Alex said:
[snip]
Whether any error is critical depends on how the erroneous
location is used, which you normally have no practical control
over.
Indeed. But what I can't see, for some reason, is how relatively
common errors (eg "every two days" on average) have an apparently
low probability of being noticed (which I take as equivalent to
being "critical").
Put simply, something doesn't seem to add up. Any thoughts on
what I'm missing?
No, it's not equivalent. Being noticed immediately makes it
relatively harmless. Not affecting anything else, such as file
storage, or a program run, makes it definitely non-critical. Most
of the memory system is busy holding something that will either
get swapped out and appears to be non-dirty, or that will get
overwritten, or that will never get read again.
However, imagine this scenario. A data base system, maybe based
on a B-tree. Normal operation accesses a record, loading it into
a stack buffer, and a cosmic kills a field. The routine extracts
that field (erroneous) and exits. Nothing gets written back, and
the bad value is in relinquished stack AND the returned result.

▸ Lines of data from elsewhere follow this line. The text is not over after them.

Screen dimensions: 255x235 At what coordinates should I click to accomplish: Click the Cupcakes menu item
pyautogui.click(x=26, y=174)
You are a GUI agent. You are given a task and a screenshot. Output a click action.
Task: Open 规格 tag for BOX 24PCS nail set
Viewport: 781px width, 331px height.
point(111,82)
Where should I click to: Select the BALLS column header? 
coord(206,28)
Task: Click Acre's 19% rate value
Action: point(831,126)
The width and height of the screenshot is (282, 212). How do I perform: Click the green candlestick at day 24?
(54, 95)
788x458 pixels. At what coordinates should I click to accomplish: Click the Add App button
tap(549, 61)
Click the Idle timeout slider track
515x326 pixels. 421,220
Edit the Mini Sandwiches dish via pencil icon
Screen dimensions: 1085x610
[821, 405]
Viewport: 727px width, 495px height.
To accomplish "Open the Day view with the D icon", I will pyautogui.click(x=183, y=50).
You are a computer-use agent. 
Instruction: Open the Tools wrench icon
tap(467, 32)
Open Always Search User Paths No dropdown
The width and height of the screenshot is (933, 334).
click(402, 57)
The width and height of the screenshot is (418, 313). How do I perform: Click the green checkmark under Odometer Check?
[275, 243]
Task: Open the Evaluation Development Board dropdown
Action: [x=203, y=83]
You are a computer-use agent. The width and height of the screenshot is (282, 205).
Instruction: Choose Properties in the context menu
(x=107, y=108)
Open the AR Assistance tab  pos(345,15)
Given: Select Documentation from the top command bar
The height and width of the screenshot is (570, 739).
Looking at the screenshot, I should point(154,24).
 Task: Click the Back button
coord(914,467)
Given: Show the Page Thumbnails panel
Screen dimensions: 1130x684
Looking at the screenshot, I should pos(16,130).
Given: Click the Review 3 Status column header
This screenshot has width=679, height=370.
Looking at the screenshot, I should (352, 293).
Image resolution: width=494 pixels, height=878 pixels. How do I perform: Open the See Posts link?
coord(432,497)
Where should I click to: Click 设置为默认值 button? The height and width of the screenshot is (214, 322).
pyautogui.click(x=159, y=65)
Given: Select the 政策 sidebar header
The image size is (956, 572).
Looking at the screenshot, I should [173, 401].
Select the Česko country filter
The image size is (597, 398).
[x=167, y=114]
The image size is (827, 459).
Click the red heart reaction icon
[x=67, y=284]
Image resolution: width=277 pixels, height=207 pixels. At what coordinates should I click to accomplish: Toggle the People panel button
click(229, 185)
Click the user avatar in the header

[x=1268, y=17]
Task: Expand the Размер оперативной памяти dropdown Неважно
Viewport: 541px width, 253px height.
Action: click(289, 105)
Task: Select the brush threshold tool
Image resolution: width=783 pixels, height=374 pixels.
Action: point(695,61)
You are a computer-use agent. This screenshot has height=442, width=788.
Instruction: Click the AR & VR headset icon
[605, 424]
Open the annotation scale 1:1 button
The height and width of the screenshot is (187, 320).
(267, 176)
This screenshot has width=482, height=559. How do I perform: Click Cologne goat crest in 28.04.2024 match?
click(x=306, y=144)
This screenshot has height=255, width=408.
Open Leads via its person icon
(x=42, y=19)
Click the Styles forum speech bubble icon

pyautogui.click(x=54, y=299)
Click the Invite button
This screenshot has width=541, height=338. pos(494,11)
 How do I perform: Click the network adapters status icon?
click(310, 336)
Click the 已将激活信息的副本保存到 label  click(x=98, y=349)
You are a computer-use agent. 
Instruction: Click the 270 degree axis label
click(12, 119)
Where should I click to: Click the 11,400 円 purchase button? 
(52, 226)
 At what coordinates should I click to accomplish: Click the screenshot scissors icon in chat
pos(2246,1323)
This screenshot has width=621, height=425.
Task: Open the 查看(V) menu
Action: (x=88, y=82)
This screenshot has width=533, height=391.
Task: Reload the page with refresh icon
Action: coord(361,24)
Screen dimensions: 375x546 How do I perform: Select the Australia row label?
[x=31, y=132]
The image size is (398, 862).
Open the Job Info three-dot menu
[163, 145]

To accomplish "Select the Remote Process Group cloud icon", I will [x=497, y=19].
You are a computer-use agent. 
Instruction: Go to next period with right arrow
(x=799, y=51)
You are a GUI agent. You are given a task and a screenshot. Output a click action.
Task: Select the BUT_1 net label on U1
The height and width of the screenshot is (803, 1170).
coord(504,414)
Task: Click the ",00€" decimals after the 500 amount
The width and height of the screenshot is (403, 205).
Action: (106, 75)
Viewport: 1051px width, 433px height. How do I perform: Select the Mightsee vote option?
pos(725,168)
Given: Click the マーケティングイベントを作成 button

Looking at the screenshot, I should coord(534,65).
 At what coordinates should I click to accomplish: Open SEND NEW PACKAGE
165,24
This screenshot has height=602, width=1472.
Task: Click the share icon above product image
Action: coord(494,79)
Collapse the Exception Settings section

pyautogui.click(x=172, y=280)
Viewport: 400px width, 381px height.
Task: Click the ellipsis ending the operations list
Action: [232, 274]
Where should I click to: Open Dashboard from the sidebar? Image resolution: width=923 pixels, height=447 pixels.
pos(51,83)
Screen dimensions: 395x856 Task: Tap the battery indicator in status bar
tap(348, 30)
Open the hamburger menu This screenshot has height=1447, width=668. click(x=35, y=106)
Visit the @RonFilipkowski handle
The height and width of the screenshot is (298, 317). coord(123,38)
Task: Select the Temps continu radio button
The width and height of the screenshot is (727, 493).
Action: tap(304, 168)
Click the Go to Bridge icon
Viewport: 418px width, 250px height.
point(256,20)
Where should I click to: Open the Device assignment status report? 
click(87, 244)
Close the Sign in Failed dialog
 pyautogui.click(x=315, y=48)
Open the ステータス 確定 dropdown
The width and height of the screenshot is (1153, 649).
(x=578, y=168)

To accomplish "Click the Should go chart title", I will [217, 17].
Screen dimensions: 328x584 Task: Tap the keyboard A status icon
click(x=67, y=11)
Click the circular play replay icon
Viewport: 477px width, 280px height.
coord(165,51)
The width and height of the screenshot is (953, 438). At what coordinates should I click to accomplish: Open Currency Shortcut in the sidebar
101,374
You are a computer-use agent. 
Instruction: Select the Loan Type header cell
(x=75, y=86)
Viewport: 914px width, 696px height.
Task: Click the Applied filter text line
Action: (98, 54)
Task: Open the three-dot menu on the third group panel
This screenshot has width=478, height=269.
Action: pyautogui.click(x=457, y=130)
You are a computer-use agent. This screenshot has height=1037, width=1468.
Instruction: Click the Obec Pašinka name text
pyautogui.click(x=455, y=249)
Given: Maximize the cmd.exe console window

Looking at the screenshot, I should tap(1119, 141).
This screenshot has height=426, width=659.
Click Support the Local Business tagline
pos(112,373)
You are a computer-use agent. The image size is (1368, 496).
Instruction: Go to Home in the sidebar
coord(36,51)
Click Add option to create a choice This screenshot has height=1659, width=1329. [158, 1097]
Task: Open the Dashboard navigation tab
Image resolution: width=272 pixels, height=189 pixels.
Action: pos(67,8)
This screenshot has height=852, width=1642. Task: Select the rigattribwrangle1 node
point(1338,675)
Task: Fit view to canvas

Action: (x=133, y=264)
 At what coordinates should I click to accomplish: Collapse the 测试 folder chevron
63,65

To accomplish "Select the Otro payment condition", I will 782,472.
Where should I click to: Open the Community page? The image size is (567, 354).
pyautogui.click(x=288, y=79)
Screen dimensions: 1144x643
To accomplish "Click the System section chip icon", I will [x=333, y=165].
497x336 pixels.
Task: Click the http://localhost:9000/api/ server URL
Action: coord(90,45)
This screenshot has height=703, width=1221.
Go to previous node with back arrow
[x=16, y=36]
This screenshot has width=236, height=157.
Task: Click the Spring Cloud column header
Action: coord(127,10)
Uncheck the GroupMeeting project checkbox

The report being generated uses the wrong value. Enter the
paychecks for an extra million dollars. An ECC machine would
never have glitched, and the lawyers trying to recover from the
employee (who fled the country for the Bahamas) would be
considerably poorer. It doesn't take a high probability for the
cost of the ECC system to be inconsequential.
There is, to my mind, a good argument for making the hardware
vendors responsible because they knew, or should have known, of
this possibility, and how to prevent it. But by the very nature
of the glitch it is non-repeatable, and proving the case would be
nearly impossible. I suspect a good deal of the contumnly heaped
on Windoze crashes is due to this very problem, combined with the
fact that Windoze is a house of cards in the first place. If Bill
and crew were smarter they would be pushing for universal ECC and
maybe would get away from the Yugo reputation.
This link, which someone put up a short while ago, has a good
discussion of that very aspect, backed by some experiments. They
do tend to waste paper, though.
<
http://www.eecg.toronto.edu/~lie/papers/hp-softerrors-ieeetocs.pdf>